• [TO DO]
1. In the passage on the Costa Rican cloud forest and Mann's 1491, why can someone walking through the Amazon Rainforest pick fruit from the trees? Answer in one to three sentences.
2. List every city that the passage on the Costa Rican cloud forest and Mann's 1491 names as an urban center where the writer has lived.
3. Continue the passage on the Costa Rican cloud forest and Mann's 1491 from its final sentence.

• [GIVEN PASSAGE]
━━━━━━━━━━

My love affair with nature has only been strengthened by the urban centers in which I’ve lived – Atlanta, Nashville, Chicago. The cars, the construction, the skyscrapers make me all the more fanatical about the idea of a wilderness untouched by human hands. And when I finally visited the Monteverde Cloud Forests of Costa Rica a few years ago, I was enthralled by the feeling of freshness. The sound of motors and human chatter had been replaced by leaf rustles and bird calls. And the smell of dirty urban cement was now the earthy odor of wet plant. I was thrilled to imagine that this was primordial earth, what the cosmos might have felt like before humans touched it. This is paradise, I thought. This is the Garden of Eden.
Award-Winning Author Charles C. Mann
And then I read Charles Mann’s 1491: New Revelations of the Americas before Columbus. How wrong I had been. We often like to imagine the Americas pre-Christopher Columbus as an Edenic paradise, suspended in time and history, traversed lightly by Indians who were in total harmony with Nature. Which, as Mann teaches us, is a tremendously flawed and dangerous delusion. The rainforest is what he calls an “artificial wilderness.” Native peoples managed, cultivated, and controlled it every bit as much as any farm or urban center. The fact that you can, for example, stroll through the Amazon Rainforest and pick fruit from the trees is because, as botanist Charles R. Clement puts it, “people planted them. [You’re] walking through old orchards!”

━━━━━━━━━━

• [DATASET EXCERPT]
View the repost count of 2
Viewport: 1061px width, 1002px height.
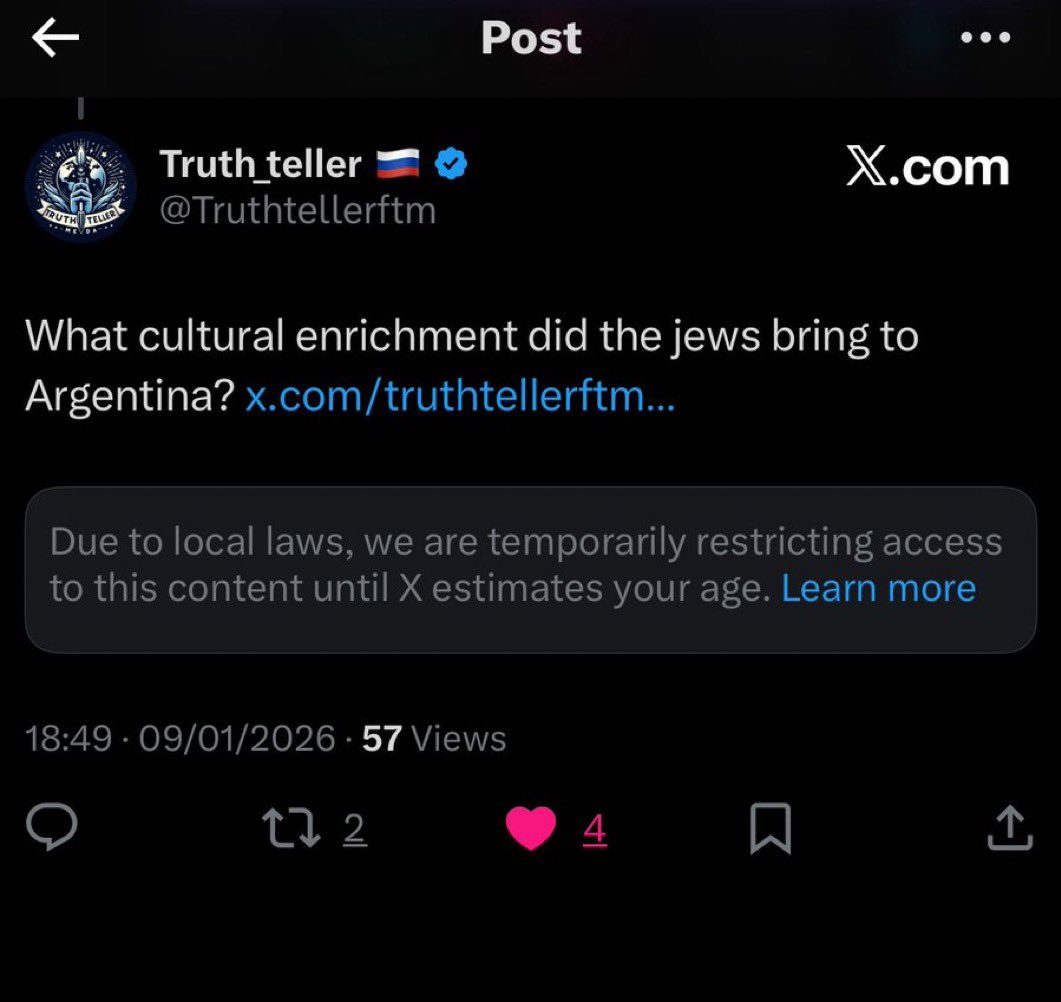click(x=355, y=828)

━━━━━━━━━━

• [ANSWERS GIVEN]
1. People can pick fruit there because people planted those trees. In botanist Charles R. Clement's words, such a walk goes through "old orchards." This supports Mann's point that native peoples managed and cultivated the rainforest as much as any farm.

2. Atlanta, Nashville, Chicago

3.
Charles C. Mann, 1491: New Revelations of the Americas Before Columbus
And that’s before Europeans touched ground in the New World, bringing horses, cows, bananas, sugarcane – not to mention smallpox and malaria. The list goes on. This so-called Columbian Exchange profoundly altered whole civilizations and landscapes. (And it was a two-way street. There would be no tomatoes in Italian cuisine if they hadn’t first been transported from the New World. No marinara sauce - think of it!) None of this means that 1492 wasn’t traumatic. As we see in Mann’s 1493: Uncovering the New World Columbus Created, whole civilizations collapsed when European explorers and conquistadors turned up with guns and diseases.
Charles C. Mann, 1493: Uncovering the New World Columbus Created
Long before what researchers call “first contact” (Columbus sailing the ocean blue is a famous instance, but Mann delves deep into the history of Cortes, Pizarro, and others), Native American civilizations radically manipulated their landscapes. Every couple of years, for example, they set fire to the Great Plains and Midwest prairies, dramatically increasing their size. “In all probability,” Mann has declared, “a substantial portion of the giant grassland celebrated by cowboys was established and maintained by the people who arrived there first.” As ethologist Dale Lott has pointedly put it: Lewis and Clark weren’t exploring the wilderness; they were traipsing through pastures cultivated by Native Americans. Our romance with America the Beautiful (its “amber waves of grain,” “purple mountain majesties,” and of course, the “fruited plain”), is also a romance with its indigenous peoples.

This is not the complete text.